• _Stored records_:
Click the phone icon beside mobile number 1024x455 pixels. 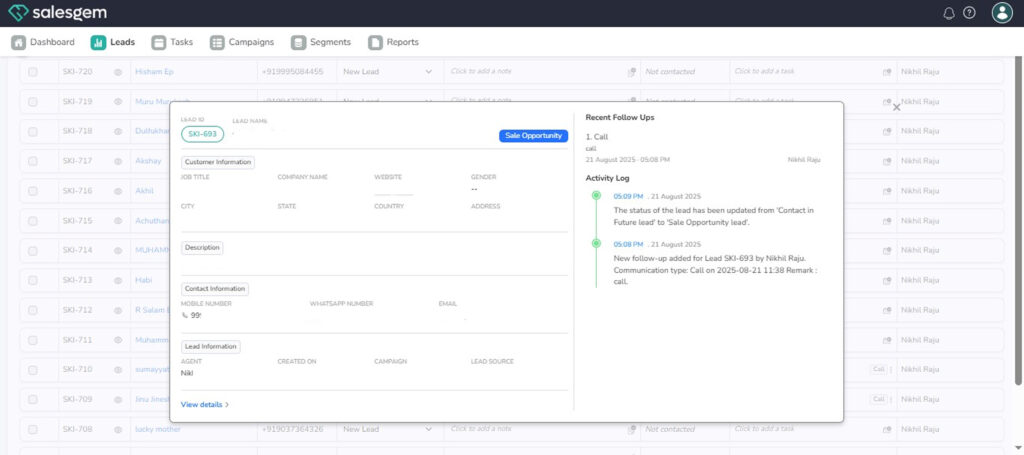tap(185, 315)
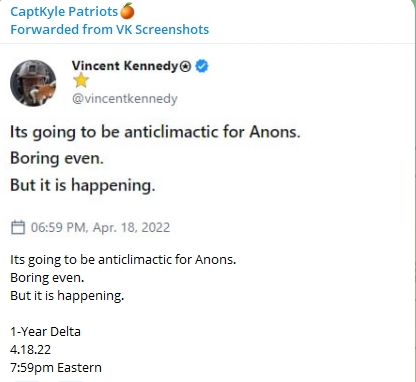The image size is (416, 382).
Task: Click the large 'anticlimactic for Anons' headline line
Action: pyautogui.click(x=155, y=132)
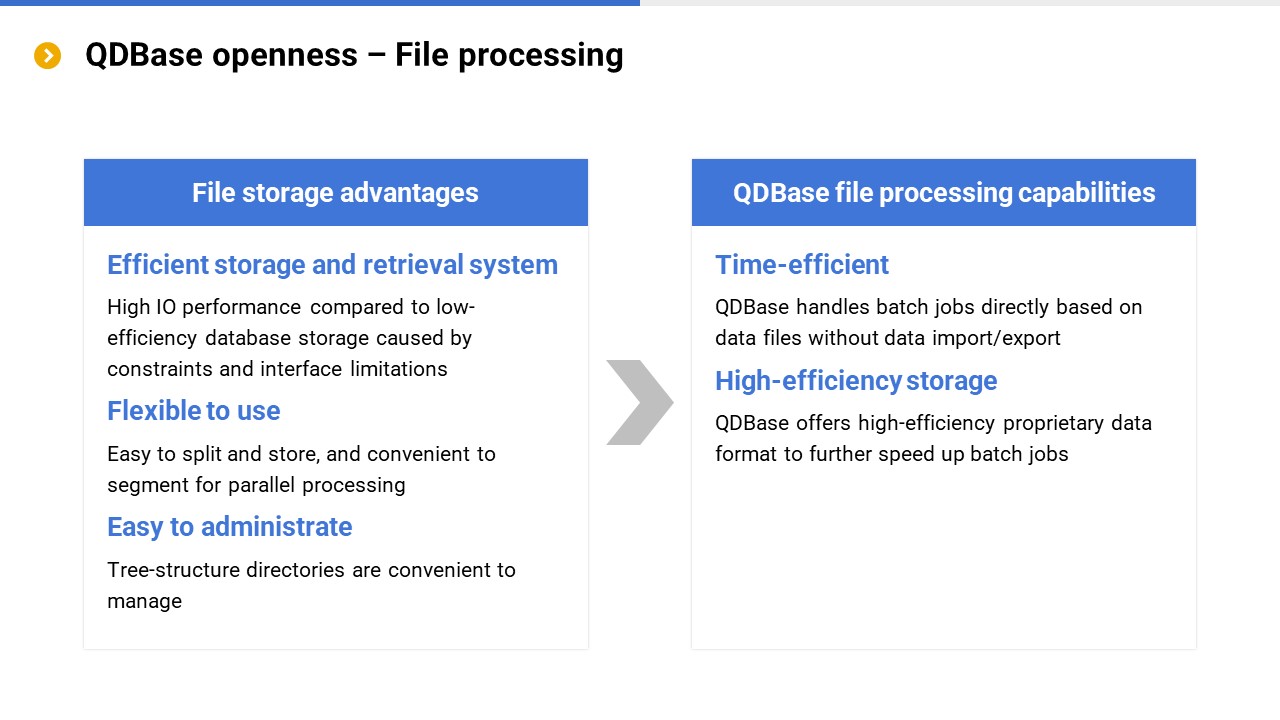Click the orange chevron icon beside the title
Image resolution: width=1280 pixels, height=720 pixels.
[x=47, y=56]
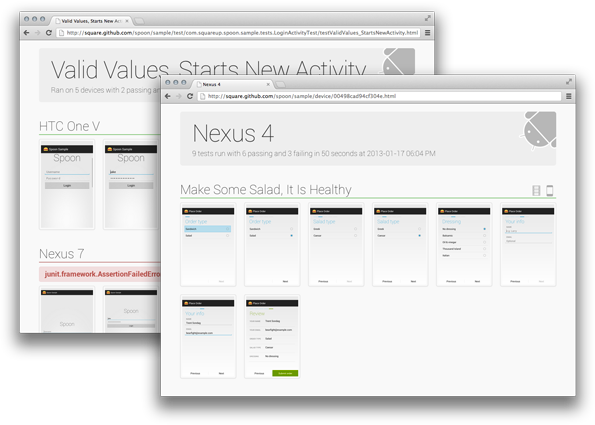Open the hamburger menu in the Nexus 4 window
Image resolution: width=595 pixels, height=425 pixels.
[568, 96]
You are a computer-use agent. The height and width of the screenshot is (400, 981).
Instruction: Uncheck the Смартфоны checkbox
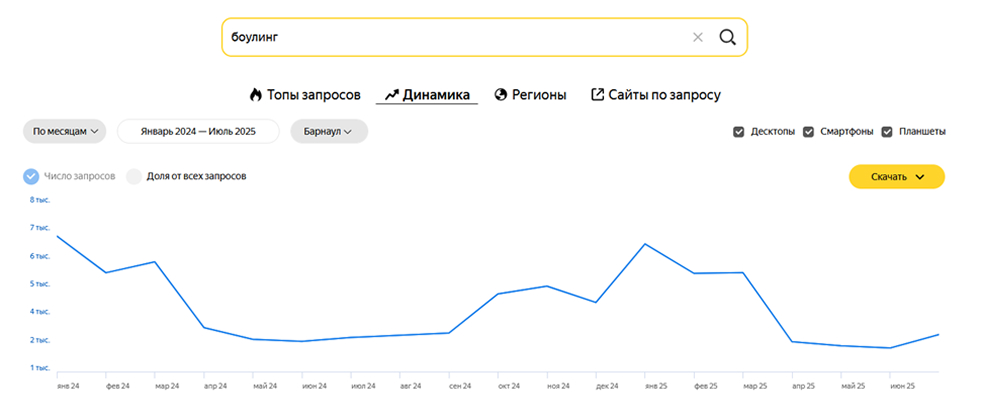(x=808, y=131)
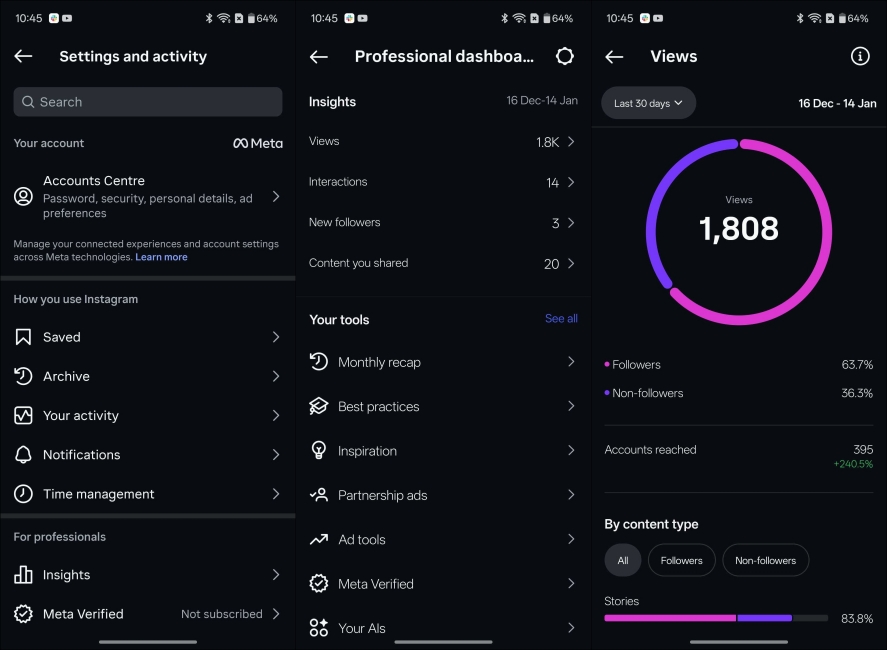Click the Learn more link
Image resolution: width=887 pixels, height=650 pixels.
161,256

• _WHAT TO WORK ON_: What is needed is an exact restatement of every line from the one containing "You are a computer-use" through the last line of the records, pictures left out.

• _WRITTEN RESPONSE_:
You are a computer-use agent. The height and width of the screenshot is (400, 981).
Instruction: Uncheck the Смартфоны checkbox
(x=808, y=131)
Click the Learn more link
Image resolution: width=887 pixels, height=650 pixels.
161,256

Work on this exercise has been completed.